Exercise prompt. Nothing in the records below should be altered when they are retyped.

Dataset extract.
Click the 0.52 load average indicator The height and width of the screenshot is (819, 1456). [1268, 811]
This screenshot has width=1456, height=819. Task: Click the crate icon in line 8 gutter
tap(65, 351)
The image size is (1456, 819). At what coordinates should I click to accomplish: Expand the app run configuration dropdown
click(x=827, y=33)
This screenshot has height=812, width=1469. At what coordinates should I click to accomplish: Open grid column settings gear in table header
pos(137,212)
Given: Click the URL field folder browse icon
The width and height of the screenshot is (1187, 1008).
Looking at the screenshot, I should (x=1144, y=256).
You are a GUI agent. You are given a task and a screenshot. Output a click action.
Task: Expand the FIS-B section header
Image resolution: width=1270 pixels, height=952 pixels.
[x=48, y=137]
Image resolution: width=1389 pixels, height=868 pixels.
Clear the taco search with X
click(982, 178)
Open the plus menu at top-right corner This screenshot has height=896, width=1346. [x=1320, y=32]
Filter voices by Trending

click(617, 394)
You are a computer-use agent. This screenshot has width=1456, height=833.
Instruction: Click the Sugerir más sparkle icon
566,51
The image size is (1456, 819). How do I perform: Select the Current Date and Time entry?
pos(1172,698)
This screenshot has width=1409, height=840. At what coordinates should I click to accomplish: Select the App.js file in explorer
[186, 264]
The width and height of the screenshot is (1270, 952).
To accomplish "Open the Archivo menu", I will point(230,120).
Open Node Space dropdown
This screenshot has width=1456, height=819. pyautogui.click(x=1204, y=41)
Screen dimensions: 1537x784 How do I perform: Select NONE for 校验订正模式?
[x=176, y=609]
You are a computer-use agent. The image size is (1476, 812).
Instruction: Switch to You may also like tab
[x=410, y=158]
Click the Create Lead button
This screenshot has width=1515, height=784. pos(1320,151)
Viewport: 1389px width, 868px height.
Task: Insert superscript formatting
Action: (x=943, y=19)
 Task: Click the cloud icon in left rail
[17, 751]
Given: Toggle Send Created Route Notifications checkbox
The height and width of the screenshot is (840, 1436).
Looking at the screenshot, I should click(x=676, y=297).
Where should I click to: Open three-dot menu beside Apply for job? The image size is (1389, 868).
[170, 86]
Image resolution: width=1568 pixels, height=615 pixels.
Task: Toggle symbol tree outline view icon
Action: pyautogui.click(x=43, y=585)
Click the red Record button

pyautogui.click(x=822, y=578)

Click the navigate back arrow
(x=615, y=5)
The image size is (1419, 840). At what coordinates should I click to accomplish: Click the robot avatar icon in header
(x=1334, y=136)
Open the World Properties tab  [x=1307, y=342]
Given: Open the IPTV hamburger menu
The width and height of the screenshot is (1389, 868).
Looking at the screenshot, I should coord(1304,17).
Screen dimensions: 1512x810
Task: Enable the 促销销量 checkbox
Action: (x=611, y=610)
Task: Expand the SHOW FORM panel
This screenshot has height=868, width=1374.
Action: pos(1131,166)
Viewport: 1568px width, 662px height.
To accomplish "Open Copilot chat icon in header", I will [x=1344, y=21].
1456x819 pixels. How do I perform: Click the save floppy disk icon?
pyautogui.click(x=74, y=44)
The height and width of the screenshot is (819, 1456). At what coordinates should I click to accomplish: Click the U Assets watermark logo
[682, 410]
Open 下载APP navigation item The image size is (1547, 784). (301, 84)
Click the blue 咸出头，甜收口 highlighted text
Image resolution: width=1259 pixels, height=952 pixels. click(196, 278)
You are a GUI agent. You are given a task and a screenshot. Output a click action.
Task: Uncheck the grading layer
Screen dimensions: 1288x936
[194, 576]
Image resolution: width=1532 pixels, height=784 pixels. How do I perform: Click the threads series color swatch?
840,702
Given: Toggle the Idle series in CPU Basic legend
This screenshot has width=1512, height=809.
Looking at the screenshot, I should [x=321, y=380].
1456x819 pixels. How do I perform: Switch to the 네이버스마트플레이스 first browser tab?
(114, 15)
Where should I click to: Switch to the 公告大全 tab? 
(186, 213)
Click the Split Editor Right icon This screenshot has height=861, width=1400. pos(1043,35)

Response to this task.
Click the 0.52 load average indicator The height and width of the screenshot is (819, 1456). [1268, 811]
This screenshot has width=1456, height=819. Task: Click the crate icon in line 8 gutter
tap(65, 351)
The image size is (1456, 819). At what coordinates should I click to accomplish: Expand the app run configuration dropdown
click(x=827, y=33)
This screenshot has height=812, width=1469. At what coordinates should I click to accomplish: Open grid column settings gear in table header
pos(137,212)
Given: Click the URL field folder browse icon
The width and height of the screenshot is (1187, 1008).
Looking at the screenshot, I should (x=1144, y=256).
You are a GUI agent. You are given a task and a screenshot. Output a click action.
Task: Expand the FIS-B section header
Image resolution: width=1270 pixels, height=952 pixels.
[x=48, y=137]
Image resolution: width=1389 pixels, height=868 pixels.
Clear the taco search with X
click(982, 178)
Open the plus menu at top-right corner This screenshot has height=896, width=1346. [x=1320, y=32]
Filter voices by Trending

click(617, 394)
You are a computer-use agent. This screenshot has width=1456, height=833.
Instruction: Click the Sugerir más sparkle icon
566,51
The image size is (1456, 819). How do I perform: Select the Current Date and Time entry?
pos(1172,698)
This screenshot has width=1409, height=840. At what coordinates should I click to accomplish: Select the App.js file in explorer
[186, 264]
The width and height of the screenshot is (1270, 952).
To accomplish "Open the Archivo menu", I will point(230,120).
Open Node Space dropdown
This screenshot has width=1456, height=819. pyautogui.click(x=1204, y=41)
Screen dimensions: 1537x784 How do I perform: Select NONE for 校验订正模式?
[x=176, y=609]
You are a computer-use agent. The image size is (1476, 812).
Instruction: Switch to You may also like tab
[x=410, y=158]
Click the Create Lead button
This screenshot has width=1515, height=784. pos(1320,151)
Viewport: 1389px width, 868px height.
Task: Insert superscript formatting
Action: (x=943, y=19)
 Task: Click the cloud icon in left rail
[17, 751]
Given: Toggle Send Created Route Notifications checkbox
The height and width of the screenshot is (840, 1436).
Looking at the screenshot, I should click(x=676, y=297).
Where should I click to: Open three-dot menu beside Apply for job? The image size is (1389, 868).
[170, 86]
Image resolution: width=1568 pixels, height=615 pixels.
Task: Toggle symbol tree outline view icon
Action: pyautogui.click(x=43, y=585)
Click the red Record button

pyautogui.click(x=822, y=578)

Click the navigate back arrow
(x=615, y=5)
The image size is (1419, 840). At what coordinates should I click to accomplish: Click the robot avatar icon in header
(x=1334, y=136)
Open the World Properties tab  [x=1307, y=342]
Given: Open the IPTV hamburger menu
The width and height of the screenshot is (1389, 868).
Looking at the screenshot, I should coord(1304,17).
Screen dimensions: 1512x810
Task: Enable the 促销销量 checkbox
Action: (x=611, y=610)
Task: Expand the SHOW FORM panel
This screenshot has height=868, width=1374.
Action: pos(1131,166)
Viewport: 1568px width, 662px height.
To accomplish "Open Copilot chat icon in header", I will [x=1344, y=21].
1456x819 pixels. How do I perform: Click the save floppy disk icon?
pyautogui.click(x=74, y=44)
The height and width of the screenshot is (819, 1456). At what coordinates should I click to accomplish: Click the U Assets watermark logo
[682, 410]
Open 下载APP navigation item The image size is (1547, 784). (301, 84)
Click the blue 咸出头，甜收口 highlighted text
Image resolution: width=1259 pixels, height=952 pixels. click(196, 278)
You are a GUI agent. You are given a task and a screenshot. Output a click action.
Task: Uncheck the grading layer
Screen dimensions: 1288x936
[194, 576]
Image resolution: width=1532 pixels, height=784 pixels. How do I perform: Click the threads series color swatch?
840,702
Given: Toggle the Idle series in CPU Basic legend
This screenshot has width=1512, height=809.
Looking at the screenshot, I should [x=321, y=380].
1456x819 pixels. How do I perform: Switch to the 네이버스마트플레이스 first browser tab?
(114, 15)
Where should I click to: Switch to the 公告大全 tab? 
(186, 213)
Click the Split Editor Right icon This screenshot has height=861, width=1400. pos(1043,35)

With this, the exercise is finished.